We all say it, and we all mean it, but still I have to write it. The toughest thing about going on vacation is coming back to work. I checked my email Sunday night before returning to work, so I would at least have an idea of what my Monday morning would be like. Crazy hardly covers it.
I had intended to spend my time away from the office evaluating my career decisions and options. Instead, I put the office further behind me with every mile I drove. Now that I am back, though, I am again confronted with the realization that I do not enjoy what I am doing for a living. When it was new to me, three years ago, it was pretty cool. I had a chance to learn commercial escrow and work with the Marine Corps again. It was a win-win.
Now, though, the new car smell is definitely gone. Oh, there are still plenty of benefits to this job. One, I work with Ric in the same office. That is great. Two, I have a lot of autonomy. Within reason, I can set my own hours and come and go as I please. Three, the location and working conditions are fantastic.

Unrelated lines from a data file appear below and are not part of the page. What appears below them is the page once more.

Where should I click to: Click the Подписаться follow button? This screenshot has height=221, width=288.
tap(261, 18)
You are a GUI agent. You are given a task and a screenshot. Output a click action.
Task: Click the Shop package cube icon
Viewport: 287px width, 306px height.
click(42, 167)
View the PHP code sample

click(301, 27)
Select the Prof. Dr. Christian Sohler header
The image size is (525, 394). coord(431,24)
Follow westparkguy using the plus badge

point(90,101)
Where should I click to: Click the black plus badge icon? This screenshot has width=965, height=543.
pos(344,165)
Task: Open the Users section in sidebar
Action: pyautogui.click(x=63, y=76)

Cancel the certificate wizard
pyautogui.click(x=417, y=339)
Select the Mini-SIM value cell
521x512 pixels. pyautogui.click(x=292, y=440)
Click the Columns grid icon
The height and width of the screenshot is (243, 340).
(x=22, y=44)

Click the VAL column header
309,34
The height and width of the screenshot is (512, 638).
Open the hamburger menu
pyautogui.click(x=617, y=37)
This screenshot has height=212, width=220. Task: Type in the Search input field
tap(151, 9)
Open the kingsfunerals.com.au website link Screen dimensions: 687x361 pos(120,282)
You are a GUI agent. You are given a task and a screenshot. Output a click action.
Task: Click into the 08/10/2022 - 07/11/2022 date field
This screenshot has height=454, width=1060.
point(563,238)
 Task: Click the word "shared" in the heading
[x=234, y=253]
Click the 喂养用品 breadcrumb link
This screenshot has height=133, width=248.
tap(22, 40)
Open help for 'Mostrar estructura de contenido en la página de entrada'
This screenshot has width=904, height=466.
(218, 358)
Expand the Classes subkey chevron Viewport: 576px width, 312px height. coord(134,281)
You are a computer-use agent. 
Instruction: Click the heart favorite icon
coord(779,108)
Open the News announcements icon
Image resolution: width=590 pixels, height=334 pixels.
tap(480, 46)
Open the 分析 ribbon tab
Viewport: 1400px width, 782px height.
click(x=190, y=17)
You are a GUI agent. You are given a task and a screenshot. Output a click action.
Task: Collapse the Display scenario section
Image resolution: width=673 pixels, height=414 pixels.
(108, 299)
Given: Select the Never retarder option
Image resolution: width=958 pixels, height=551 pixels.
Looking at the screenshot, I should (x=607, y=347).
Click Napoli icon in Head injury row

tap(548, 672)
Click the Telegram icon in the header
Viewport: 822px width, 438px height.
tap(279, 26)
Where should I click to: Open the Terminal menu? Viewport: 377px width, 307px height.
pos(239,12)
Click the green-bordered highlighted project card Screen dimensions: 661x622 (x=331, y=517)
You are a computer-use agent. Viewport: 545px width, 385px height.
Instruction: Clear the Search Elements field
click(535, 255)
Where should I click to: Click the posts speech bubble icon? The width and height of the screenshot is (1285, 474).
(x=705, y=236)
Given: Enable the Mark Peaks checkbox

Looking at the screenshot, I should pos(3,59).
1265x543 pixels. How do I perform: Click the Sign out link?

The down side? I am just not enjoying what I do. I feel like I am pushing papers all day, and none of it leaves me feeling "yeah, that made a difference." Of course, what I need to sort out is whether this is about the job or about me. Because if it is the job, then leaving and starting somewhere else makes sense. But if it is about me - and I fear it is - then leaving does no good. Wherever I go, there I am.
So I will spend some time thinking about it, and I will most certainly blog about it again.